Thursday, February 19, 2009

ASP.NET parse HTML string HtmlDocument

Here is a quick tutorial that shows how a string containing HTML can be parsed and navigated using HtmlDocument object.
You must use this namespace for HtmlBrowser and HtmlDocument objects

namespace System.Windows.Forms

First lets say you have a flat HTML in a string variable like this

string strHTML = "[some raw html]";
WebBrowser browser = new WebBrowser();
browser.ScriptErrorsSuppressed = true;
HtmlDocument htmlDocument = browser.Document.OpenNew(true);
htmlDocument.Write(strHTML);

I recommend to set ScriptErrorsSuppressed=true; to avoid possible JS problems while loading HTML.

Once you HtmlDocument object is ready you have these functions (similar to JavaScript) on your disposal:

htmlDocument.GetElementById(string id)
htmlDocument.GetElementsByTagName(string tagName)
htmlDocument.GetElementFromPoint(System.Drawing.Point point)

All these methods returns ether HtmlElement or HtmlElementCollection and here are useful methods for parsing thru elements

htmlElement.Parent

htmlElement.NextSibling

htmlElement.FirstChild

htmlElement.InnerHtml

htmlElement.InnerText

htmlElement.Children

htmlElement.GetElementsByTagName(string tagName)

As you can see this is exactly same as JavaScript DOM model so anybody that has experience with working with DOM will be right at home.

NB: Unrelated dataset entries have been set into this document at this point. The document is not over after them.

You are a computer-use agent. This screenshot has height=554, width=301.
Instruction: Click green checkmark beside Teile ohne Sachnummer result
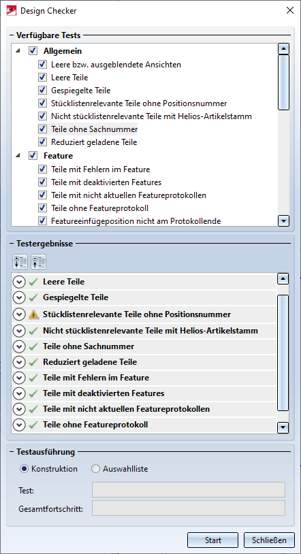[x=33, y=346]

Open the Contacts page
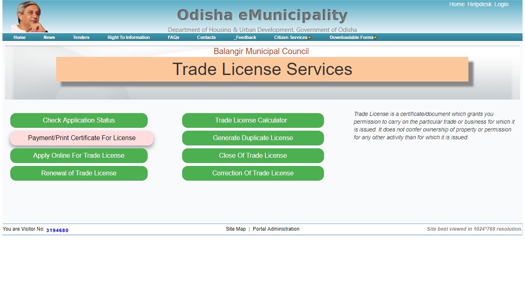[x=206, y=37]
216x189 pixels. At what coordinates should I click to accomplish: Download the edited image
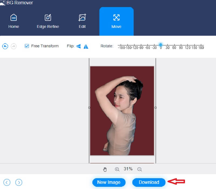pos(149,182)
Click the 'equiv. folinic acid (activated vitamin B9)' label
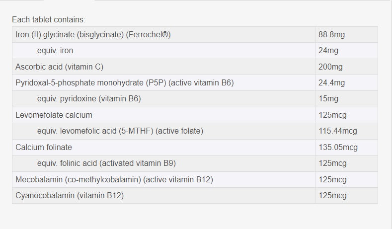 (x=106, y=163)

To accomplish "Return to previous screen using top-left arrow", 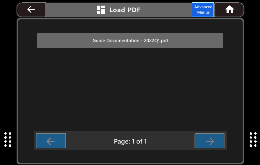I will pyautogui.click(x=31, y=10).
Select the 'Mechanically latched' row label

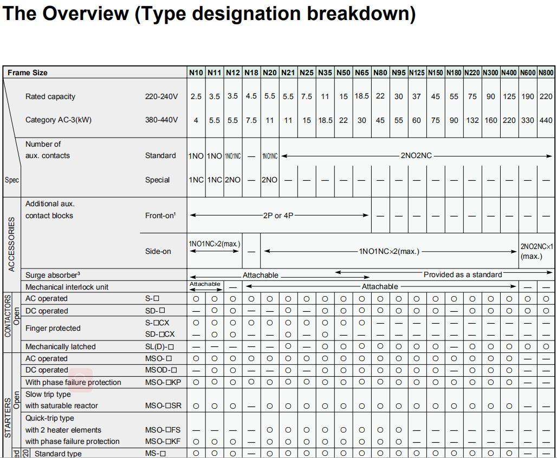pyautogui.click(x=60, y=346)
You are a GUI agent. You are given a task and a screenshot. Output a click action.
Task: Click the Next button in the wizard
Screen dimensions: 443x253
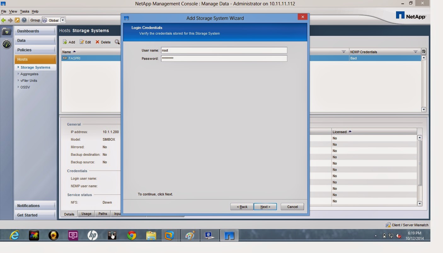(x=265, y=207)
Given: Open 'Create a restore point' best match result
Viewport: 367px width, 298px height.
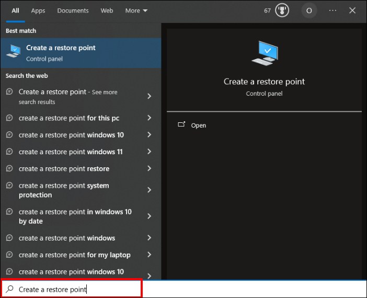Looking at the screenshot, I should (x=61, y=52).
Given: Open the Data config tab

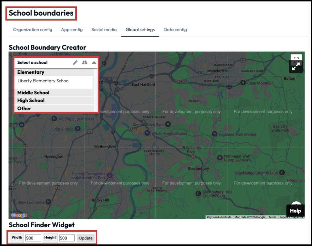Looking at the screenshot, I should [175, 29].
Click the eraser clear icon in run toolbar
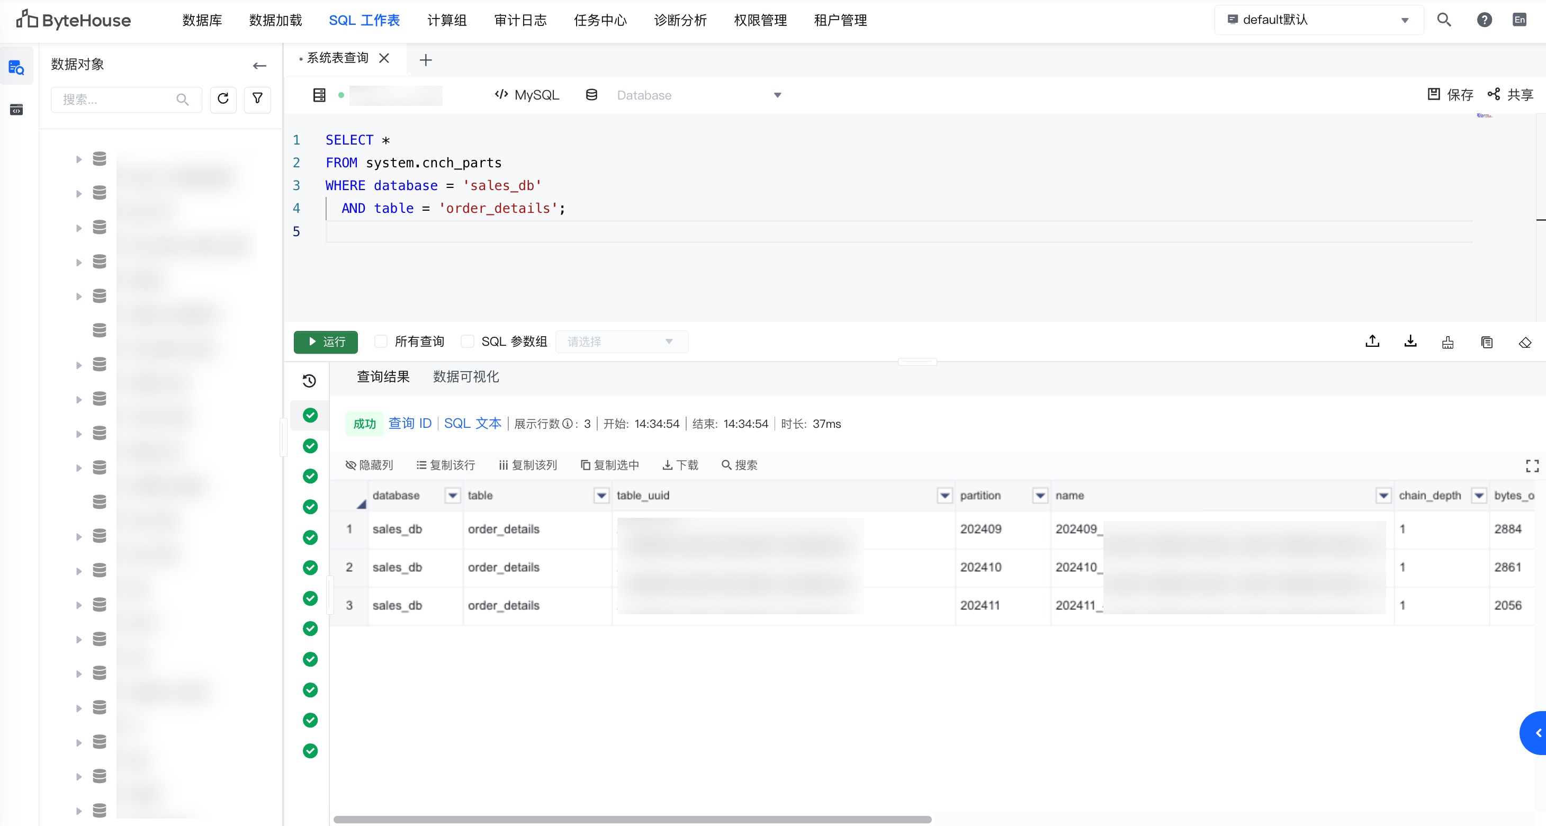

It would be nice to have something like JQuery server side to parse the document, if you know about a better way of parsing or a library dedicated to it fell free to add a comment?

3 comments:

Anonymous said...

I don't know, if it is different in ASP.NET. I tried this solution in a standard c# application in .NET 2.0. But browser.Document is null, so you can't call "OpenNew"-Method. I found a workaround with setting the Url of "browser" to "about:blank". This will create all necessary attributes to get the browser.Document for overwriting with your string.

WebBrowser wb = new WebBrowser();
wb.ScriptErrorsSuppressed = true;
wb.Url = new Uri("about:blank");
HtmlDocument doc = wb.Document.OpenNew(true);
doc.Write(myString);

Deegii said...

I tried this using ASP.NET MVC 2.0 . But couldn't find WebBrowser, HtmlDocument classes. Pls help me?

Fizzled said...

@Deegii -

"You must use this namespace for HtmlBrowser and HtmlDocument objects

namespace System.Windows.Forms"

Though HtmlBrowser is a typo, and should be WebBrowser.